If you know anything about midwifery, then you know that midwifery is hard work. It’s a joyous, empowering, and wonderful work, but it is hard. It is hard mentally, it is hard physically, it is hard emotionally and you’re constantly giving, you’re constantly pouring out into people.

I don’t say this to complain, but I’m saying it to give the real truth to what midwifery requires. It’s sacrifice. If you’re doing midwifery right, you should feel exhausted. You should feel like someone pulled from you because you’re giving. However, once you give, you also need to tap in and be refilled and that’s the part that sometimes I found was hard to do.

As midwives pour out, we must then be filled back up and that means investing in self-care, family time, and really carving out respite time for yourself. I didn’t always do that nor did I have to resources to consistently do so. So my journey became harder, and my time became more invested in the work and subsequently I got weary. I always promised myself as I navigated through my career, that I would stay true to my “why” and the philosophy of how I decided to truly waking alongside people in a respectful and supportive way.

If I ever found myself feeling disheartened, by the constructs of the culture of healthcare, that negatively affect my practice or how I interacted with my patients and I began to feeling disconnected to my work that, I would walk away and serve in another way. So when practicing burdensome, and it was no longer light to carry, I promised myself that I would never become a midwife who was short patient, that took out her feelings on another person. Being in that position, when you don’t realize that you’re in that frame of mind, you can inadvertently injure and harm and I didn’t want to do that.
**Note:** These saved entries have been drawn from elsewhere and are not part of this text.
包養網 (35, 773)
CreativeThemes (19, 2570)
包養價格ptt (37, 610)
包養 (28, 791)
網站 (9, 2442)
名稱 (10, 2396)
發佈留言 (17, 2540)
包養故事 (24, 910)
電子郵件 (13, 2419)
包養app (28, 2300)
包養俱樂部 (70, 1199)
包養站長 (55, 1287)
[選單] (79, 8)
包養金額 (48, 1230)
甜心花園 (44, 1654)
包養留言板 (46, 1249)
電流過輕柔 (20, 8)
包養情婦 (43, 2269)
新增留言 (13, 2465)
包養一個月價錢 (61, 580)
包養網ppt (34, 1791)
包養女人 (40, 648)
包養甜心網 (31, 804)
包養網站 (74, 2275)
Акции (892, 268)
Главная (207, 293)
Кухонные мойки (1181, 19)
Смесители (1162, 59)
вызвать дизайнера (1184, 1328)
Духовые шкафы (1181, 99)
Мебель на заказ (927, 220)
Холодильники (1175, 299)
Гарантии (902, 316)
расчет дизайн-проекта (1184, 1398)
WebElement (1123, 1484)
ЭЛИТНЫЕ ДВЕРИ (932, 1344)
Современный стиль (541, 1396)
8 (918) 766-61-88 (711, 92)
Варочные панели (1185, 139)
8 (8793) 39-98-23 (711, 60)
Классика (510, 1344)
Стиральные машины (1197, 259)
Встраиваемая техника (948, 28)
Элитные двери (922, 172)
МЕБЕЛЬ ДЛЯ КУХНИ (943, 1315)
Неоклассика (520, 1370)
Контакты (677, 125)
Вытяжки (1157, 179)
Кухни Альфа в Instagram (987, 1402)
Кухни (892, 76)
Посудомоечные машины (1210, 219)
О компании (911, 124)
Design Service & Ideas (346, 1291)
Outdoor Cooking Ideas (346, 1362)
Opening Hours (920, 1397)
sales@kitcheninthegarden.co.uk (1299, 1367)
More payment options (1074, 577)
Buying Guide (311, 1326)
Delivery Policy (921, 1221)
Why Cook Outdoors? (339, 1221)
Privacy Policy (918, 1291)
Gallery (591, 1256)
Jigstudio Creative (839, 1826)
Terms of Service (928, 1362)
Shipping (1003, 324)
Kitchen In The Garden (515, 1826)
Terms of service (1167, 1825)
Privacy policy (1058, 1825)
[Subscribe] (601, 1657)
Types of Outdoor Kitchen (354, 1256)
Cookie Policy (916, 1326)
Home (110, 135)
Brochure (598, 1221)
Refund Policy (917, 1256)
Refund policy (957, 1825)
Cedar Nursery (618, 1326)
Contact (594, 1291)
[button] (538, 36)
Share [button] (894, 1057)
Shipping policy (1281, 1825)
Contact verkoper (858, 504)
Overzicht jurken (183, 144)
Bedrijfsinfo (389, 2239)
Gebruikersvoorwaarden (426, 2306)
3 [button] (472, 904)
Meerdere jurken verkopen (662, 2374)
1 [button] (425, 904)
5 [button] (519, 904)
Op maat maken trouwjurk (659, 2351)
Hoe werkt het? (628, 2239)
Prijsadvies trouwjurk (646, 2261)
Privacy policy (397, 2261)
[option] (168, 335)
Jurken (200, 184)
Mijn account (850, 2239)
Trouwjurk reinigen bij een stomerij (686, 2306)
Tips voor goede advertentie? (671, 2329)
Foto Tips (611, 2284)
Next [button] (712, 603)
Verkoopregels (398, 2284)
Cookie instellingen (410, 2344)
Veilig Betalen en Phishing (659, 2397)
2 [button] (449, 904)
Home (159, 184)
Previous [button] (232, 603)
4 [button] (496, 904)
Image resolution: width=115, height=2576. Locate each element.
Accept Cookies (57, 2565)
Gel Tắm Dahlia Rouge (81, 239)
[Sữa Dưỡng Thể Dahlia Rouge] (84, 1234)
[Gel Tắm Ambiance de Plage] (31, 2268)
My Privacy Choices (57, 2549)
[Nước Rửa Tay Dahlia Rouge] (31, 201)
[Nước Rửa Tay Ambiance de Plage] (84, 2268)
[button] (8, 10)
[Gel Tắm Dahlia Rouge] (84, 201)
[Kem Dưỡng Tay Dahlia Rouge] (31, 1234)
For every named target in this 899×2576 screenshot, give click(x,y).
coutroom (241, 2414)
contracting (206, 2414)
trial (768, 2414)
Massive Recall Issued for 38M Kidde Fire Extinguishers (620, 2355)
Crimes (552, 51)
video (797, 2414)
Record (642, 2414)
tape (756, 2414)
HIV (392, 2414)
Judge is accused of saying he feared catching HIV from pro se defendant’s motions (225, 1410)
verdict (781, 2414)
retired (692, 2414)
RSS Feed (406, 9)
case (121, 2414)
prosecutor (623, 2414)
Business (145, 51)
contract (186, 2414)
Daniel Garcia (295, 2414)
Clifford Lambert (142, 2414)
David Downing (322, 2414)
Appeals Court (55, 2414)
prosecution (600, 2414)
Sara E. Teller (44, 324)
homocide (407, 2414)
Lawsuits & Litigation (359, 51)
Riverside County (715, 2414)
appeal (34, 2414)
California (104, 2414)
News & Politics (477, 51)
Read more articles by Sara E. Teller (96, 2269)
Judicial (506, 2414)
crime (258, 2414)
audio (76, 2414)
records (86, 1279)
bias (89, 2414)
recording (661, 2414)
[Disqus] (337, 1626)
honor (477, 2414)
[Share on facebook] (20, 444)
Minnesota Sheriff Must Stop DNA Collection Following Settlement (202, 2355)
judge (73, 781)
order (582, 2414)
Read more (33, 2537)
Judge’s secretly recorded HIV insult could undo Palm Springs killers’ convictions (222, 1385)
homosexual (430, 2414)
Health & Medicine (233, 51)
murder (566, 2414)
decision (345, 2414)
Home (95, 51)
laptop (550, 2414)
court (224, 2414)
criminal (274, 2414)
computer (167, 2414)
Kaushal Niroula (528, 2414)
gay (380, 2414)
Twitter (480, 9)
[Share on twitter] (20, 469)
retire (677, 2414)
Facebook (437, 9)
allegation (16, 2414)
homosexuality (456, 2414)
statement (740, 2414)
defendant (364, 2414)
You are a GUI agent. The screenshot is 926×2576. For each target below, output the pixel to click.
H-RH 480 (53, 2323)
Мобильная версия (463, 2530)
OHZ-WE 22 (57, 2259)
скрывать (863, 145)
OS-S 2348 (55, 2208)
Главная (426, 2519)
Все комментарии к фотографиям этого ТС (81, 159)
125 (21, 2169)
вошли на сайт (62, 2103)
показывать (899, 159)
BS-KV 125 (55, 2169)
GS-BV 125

In my decision to retire, I reflected on my journey in midwifery. I realized that what I lacked my entire career was mentorship. I have journeyed alone and it had taken its toll. I knew then that in order for me to continue in that legacy of paying it forward as an individual, it was only going to do my heart justice to become what I needed all along and that was a mentor. As I announced my retirement, I also announced the establishment of my mentorship program. This was my phase two! And now, I mentor specifically black and indigenous people of color healthcare professionals at various positions in their career. I do this specially for this population of people because of the disadvantages they face due to the racism that exists in healthcare education and practice settings that affect their matriculation through programs and entry and retained position in the healthcare workforce.

 Any advice for those considering a home birth? 

Beginning your research or investigation into what it may look like and feel like to birth at home when you know you want to become pregnant. Having the opportunity to thoroughly and fully investigate all available options is critical to having an satisfactory experience. Begin forming your birth team to include all supportive partners and clinicians who will be vital to upholding your wishes and desires to how you want to birth. Other than the midwife, the traditional provider who practices in the home, doulas, childbirth educators, lactation specialists and postpartum nurses or care providers may be added to the team. Consistently educate yourself regarding optimal health and wellness practices throughout pregnancy and thereafter. Uphold those practices consistently in your day to day routine. Involve your partner and loved ones in your process and employ them to become your advocate. Clearly articulate your wishes to them and have your wishes documented as well. Be sure to also investigate your insurance benefit and financially prepare for the cost of homebirth, as insurance plans inadequately contribute to the overall cost.